PRGX NON-QUALIFIED STOCK OPTION AGREEMENT

PRGX GLOBAL, INC. (“PRGX”) is pleased to grant to the person signing below (“you” or “Participant”) the Non-Qualified Stock Option described below under the PRGX 2017 Equity Incentive Compensation Plan (the “Plan”). For tax law purposes, this Option shall be treated as a Non-Qualified Stock Option.

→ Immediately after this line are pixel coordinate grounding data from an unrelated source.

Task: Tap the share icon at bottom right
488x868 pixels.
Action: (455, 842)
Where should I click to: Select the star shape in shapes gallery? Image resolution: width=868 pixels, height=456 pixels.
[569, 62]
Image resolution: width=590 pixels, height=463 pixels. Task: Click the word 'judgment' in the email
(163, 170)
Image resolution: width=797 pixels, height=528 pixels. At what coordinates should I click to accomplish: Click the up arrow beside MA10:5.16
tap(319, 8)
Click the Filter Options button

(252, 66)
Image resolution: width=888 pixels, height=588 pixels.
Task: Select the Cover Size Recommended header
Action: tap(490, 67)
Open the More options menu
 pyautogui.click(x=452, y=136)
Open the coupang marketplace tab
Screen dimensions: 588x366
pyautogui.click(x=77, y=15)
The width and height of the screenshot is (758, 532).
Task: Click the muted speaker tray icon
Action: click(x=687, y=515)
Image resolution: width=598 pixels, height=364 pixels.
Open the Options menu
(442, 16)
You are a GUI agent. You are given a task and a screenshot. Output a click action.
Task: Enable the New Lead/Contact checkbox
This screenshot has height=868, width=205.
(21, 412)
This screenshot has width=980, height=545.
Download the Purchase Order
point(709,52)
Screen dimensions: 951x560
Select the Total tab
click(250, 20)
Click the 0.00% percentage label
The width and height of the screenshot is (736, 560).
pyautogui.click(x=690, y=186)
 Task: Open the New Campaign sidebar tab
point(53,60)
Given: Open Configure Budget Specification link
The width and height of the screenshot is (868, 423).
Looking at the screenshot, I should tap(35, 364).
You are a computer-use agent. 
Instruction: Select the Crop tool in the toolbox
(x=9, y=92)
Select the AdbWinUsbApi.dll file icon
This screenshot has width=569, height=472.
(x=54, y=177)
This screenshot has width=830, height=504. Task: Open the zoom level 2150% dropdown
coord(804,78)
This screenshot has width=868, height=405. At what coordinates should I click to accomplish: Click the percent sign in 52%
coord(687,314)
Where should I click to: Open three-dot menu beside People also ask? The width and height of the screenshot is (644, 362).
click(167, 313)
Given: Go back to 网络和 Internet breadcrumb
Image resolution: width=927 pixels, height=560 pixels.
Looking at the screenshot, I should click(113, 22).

This Option is not intended to be and shall not be treated as an Incentive Stock Option for tax law purposes.

 

Grant Date:        October 25, 2017
Exercise Price per Share:        $7.35
Option Expiration Date:        October 24, 2022
Number of Shares of Common Stock:        500,000 (the “Shares”)

Vesting Schedule: Subject to the Plan and this Agreement, this Option may be exercised in whole or in part in accordance with the following schedule, provided you remain continuously employed with PRGX from the Grant Date until such time(s):

 

On and after

    

Cumulative Number of Shares

Purchasable Upon Exercise of Option

December 31, 2019

    

1/3 of the Shares (rounded down to the nearest whole share)

December 31, 2020

    

2/3 of the Shares (rounded down to the nearest whole share)

December 31, 2021

    

100% of the Shares

The Additional Terms and Conditions and the Plan described below are incorporated in this Agreement by reference and contain important information about your Option. Copies of all of the documents referenced below are being provided to you in connection with this Agreement. Please review them carefully and contact PRGX Human Resources if you have any questions.

Additional Terms and Conditions describes how to exercise your Option, what happens if you cease to remain employed with PRGX before you exercise your Option, and where to send notices;

The Plan contains the detailed terms that govern your Option. If anything in this Agreement or the other referenced documents is inconsistent with the Plan, the terms of the Plan, as amended from time to time, will control. All terms used herein that are not defined herein but that are defined in the Plan have the same meaning given them in the Plan;

Plan Prospectus; and 2016 Annual Report on Form 10-K of PRGX for the Year Ended December 31, 2016.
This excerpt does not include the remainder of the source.